Markus menerangkan Pasal terkait penodaan agama menuai kontroversi karena tidak jelas pengertian dari penodaan itu sendiri.

"Ini sudah dicarikan jalan keluar yang dimaksud dengan penodaan agama misalnya menghina keagungan Tuhan, sifat-sifatNya. Sifat-sifat-Nya ini adalah merendahkan sifat Tuhan, kitab suci, nabi atau rasul yang dapat menyebabkan keresahan di lingkungan umat beragama yang bersangkutan. Jadi, saya kira dengan adanya penjelasan soal pengertian penodaan ini, kontroversi sudah bisa diakhiri," imbuh Markus.

Penodaan agama ini diatur dalam Pasal 304 dan Pasal 305 RUU KUHP. Pasal 304 RUU KUHP berbunyi: "Setiap orang di muka umum yang menyatakan perasaan atau melakukan perbuatan yang bersifat permusuhan atau penodaan terhadap agama yang dianut di Indonesia dipidana dengan pidana penjara paling lama 5 tahun atau pidana denda paling banyak kategori V."

Massa yang tergabung dalam Aliansi Mahasiswa Jawa Barat bentrok dengan petugas kepolisian saat aksi unjuk rasa di Depan Gedung DPRD Jawa Barat, Senin (23/9/2019). Aksi tersebut menuntut Pemerintah Indonesia khususnya Presiden untuk mencabut UU KPK yang baru, menolak RKHUP, dan RUU Pemasyarakatan yang dianggap mematikan keadilan di Indonesia. ANTARA FOTO/Novrian Arbi/foc.Massa yang tergabung dalam Aliansi Mahasiswa Jawa Barat bentrok dengan petugas kepolisian saat aksi unjuk rasa menolak UU KPK dan RUU KUHP di Depan Gedung DPRD Jawa Barat, Senin (23/9/2019). Foto: ANTARA FOTO/Novrian Arbi

Sedangkan Pasal 305 RUU KUHP, berbunyi:

(1). Setiap orang yang menyiarkan, mempertunjukkan, menempelkan tulisan atau gambar, atau memperdengarkan suatu rekaman, termasuk menyebarluaskan melalui sarana teknologi informasi yang berisi tindak pidana sebagaimana dimaksud dalam Pasal 304, dengan maksud agar isi tulisan, gambar, atau rekaman tersebut diketahui atau lebih diketahui oleh umum dipidana dengan pidana penjara paling lama 5 tahun atau pidana denda paling banyak kategori V.

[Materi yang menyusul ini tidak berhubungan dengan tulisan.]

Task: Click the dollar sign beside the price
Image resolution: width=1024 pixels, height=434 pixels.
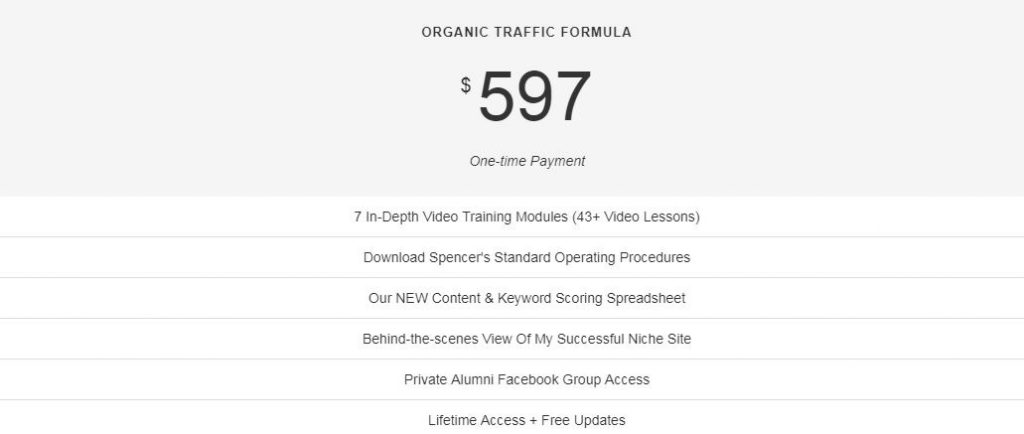Action: [x=466, y=85]
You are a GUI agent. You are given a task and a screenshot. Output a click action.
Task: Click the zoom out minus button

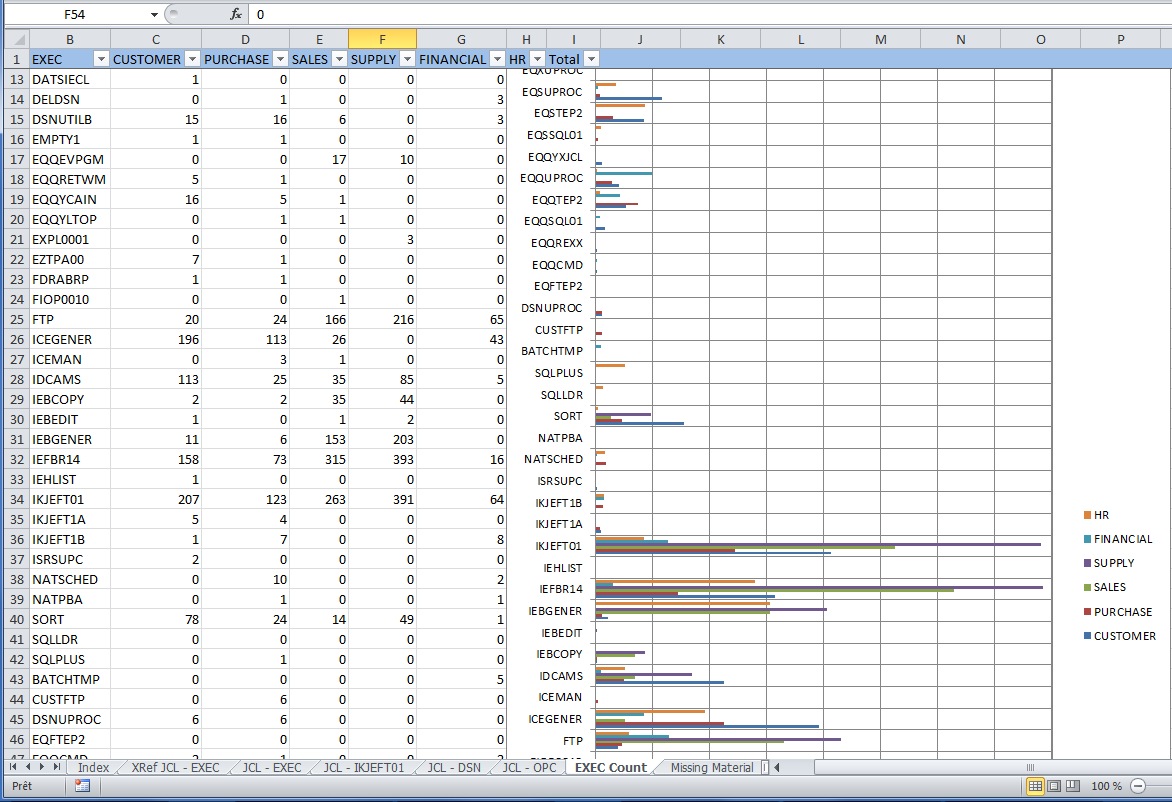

(2) Jika setiap orang sebagaimana dimaksud pada ayat (1) melakukan perbuatan tersebut dalam menjalankan profesinya dan pada waktu itu belum lewat 2 tahun sejak adanya putusan pemidanaan yang telah memperoleh kekuatan hukum tetap karena melakukan tindak pidana
yang sama maka dapat dijatuhi pidana tambahan berupa pencabutan hak sebagaimana dimaksud dalam Pasal 86 huruf f.

8. Pasal Penganiayaan Hewan

Pasal tentang ini menimbulkan kontroversi karena tidak jelas perumusan mengenai kodrat hewan. Tim perumus, terang Markus, memberikan penjelasan bahwa yang dimaksud dengan kemampuan kodrat adalah kemampuan hewan secara alamiah.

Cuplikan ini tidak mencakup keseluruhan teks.